[Your task] Rewrite the part that opens with the line containing "The width and height of the screenshot is (259, 207)." and closes with the line containing "point(93,17)", replacing "magnifier" with "magnifying glass" and leaving everything else unchanged.

[Supplied records]
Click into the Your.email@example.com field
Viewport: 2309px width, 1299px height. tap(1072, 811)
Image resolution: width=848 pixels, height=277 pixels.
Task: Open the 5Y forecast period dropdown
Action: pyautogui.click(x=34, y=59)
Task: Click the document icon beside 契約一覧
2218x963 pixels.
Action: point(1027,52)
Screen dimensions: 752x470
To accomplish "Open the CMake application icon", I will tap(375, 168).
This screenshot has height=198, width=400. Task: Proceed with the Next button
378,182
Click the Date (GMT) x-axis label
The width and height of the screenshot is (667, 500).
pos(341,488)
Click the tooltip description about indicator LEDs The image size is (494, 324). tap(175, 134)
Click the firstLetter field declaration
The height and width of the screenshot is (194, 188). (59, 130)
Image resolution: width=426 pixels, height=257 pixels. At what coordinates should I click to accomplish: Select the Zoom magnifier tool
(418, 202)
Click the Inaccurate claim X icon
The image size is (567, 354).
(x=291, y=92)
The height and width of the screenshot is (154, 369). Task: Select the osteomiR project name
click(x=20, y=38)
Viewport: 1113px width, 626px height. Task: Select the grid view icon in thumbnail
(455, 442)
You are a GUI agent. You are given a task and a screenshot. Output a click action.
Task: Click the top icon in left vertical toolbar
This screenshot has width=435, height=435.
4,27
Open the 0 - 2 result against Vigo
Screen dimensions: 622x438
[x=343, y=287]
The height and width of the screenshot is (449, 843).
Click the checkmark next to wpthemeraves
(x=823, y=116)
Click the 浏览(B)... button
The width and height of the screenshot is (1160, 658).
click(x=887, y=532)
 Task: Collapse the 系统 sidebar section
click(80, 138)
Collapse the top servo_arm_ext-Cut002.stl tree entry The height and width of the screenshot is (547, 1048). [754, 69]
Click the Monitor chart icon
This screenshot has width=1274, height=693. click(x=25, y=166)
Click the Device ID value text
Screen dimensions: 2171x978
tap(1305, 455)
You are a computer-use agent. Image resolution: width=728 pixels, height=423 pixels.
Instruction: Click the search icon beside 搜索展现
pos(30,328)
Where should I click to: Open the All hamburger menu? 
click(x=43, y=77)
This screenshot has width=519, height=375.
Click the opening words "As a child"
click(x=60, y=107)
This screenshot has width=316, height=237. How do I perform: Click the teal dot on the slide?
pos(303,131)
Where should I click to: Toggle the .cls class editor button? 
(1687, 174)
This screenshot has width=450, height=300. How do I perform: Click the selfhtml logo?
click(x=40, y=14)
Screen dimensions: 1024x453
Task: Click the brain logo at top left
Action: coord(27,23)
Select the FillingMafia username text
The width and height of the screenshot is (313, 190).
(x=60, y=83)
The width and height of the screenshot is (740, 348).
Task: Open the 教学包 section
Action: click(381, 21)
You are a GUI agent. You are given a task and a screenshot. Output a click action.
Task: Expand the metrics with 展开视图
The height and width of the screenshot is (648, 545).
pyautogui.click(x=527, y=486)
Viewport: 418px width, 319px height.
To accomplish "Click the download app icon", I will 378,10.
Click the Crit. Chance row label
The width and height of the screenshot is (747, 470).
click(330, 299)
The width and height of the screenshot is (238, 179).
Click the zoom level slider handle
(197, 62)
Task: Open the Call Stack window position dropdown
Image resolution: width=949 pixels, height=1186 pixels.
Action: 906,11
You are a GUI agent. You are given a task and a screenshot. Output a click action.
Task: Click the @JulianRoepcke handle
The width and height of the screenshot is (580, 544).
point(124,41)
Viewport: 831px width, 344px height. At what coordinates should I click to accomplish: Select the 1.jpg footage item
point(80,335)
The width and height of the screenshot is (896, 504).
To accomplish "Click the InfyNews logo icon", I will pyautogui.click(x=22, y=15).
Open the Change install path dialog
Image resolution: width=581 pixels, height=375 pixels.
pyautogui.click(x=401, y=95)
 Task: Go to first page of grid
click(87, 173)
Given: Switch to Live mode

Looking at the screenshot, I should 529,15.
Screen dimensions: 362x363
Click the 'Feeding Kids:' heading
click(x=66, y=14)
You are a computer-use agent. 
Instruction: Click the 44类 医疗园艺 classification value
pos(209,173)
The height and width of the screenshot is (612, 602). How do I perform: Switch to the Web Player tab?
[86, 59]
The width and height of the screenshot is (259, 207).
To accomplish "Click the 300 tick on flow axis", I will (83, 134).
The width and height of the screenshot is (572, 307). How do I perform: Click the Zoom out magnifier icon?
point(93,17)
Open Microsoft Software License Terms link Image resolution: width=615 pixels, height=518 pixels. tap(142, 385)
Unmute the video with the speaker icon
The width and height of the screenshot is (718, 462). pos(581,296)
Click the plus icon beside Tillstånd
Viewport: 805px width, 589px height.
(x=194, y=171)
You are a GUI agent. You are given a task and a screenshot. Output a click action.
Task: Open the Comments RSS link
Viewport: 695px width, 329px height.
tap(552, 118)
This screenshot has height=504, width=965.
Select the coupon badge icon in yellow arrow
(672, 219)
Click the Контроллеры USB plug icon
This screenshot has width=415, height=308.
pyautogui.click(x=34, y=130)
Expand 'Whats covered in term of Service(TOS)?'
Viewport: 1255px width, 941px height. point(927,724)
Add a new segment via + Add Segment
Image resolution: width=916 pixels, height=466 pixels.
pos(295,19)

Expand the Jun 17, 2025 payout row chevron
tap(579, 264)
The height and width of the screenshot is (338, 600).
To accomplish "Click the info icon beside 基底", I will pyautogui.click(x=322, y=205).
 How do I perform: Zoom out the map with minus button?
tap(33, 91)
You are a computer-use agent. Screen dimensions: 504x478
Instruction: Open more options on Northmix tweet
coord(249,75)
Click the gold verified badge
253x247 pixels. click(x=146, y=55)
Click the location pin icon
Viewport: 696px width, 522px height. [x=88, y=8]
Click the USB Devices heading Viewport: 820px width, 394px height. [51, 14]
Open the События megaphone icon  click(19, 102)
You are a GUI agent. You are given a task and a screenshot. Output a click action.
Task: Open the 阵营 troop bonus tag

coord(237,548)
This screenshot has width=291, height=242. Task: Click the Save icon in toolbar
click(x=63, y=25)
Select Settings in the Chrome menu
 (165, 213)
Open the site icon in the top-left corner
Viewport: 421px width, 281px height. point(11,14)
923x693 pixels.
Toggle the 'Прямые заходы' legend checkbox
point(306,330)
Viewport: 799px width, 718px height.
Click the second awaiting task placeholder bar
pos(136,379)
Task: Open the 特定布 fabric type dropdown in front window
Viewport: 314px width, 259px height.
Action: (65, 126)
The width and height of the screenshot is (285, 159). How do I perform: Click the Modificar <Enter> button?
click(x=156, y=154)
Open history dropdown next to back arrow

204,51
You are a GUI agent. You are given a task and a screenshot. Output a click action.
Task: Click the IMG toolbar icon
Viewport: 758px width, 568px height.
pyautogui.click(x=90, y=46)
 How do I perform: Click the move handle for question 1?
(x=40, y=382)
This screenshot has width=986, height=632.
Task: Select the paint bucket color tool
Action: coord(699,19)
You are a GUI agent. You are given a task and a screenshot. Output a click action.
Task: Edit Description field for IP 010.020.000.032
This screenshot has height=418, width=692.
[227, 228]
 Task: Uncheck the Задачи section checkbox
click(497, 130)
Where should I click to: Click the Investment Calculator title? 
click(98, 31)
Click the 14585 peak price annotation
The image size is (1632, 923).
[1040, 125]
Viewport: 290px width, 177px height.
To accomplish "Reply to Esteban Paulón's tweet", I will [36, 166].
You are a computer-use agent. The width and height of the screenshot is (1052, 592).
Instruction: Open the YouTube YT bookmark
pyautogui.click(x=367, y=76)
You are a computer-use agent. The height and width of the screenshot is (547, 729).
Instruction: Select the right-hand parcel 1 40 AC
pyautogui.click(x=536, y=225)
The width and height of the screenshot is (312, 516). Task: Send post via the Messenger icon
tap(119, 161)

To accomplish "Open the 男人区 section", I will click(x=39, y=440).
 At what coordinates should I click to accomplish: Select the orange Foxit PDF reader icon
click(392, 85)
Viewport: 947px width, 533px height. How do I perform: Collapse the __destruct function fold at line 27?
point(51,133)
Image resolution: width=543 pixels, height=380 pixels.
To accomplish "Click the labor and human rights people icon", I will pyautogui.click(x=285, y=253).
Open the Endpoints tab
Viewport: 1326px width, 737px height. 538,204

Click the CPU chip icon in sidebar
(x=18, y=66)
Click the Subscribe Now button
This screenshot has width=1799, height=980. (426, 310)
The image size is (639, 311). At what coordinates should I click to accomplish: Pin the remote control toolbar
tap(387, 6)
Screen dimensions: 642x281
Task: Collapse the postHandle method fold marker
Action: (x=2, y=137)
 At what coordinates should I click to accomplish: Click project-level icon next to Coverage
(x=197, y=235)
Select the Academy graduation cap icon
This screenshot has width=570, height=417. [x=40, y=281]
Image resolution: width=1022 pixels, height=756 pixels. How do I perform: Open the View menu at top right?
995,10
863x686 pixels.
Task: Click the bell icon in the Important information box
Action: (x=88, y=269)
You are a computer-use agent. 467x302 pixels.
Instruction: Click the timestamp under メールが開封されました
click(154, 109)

[Answer to this task]
The width and height of the screenshot is (259, 207).
To accomplish "Click the 300 tick on flow axis", I will (83, 134).
The width and height of the screenshot is (572, 307). How do I perform: Click the Zoom out magnifying glass icon?
point(93,17)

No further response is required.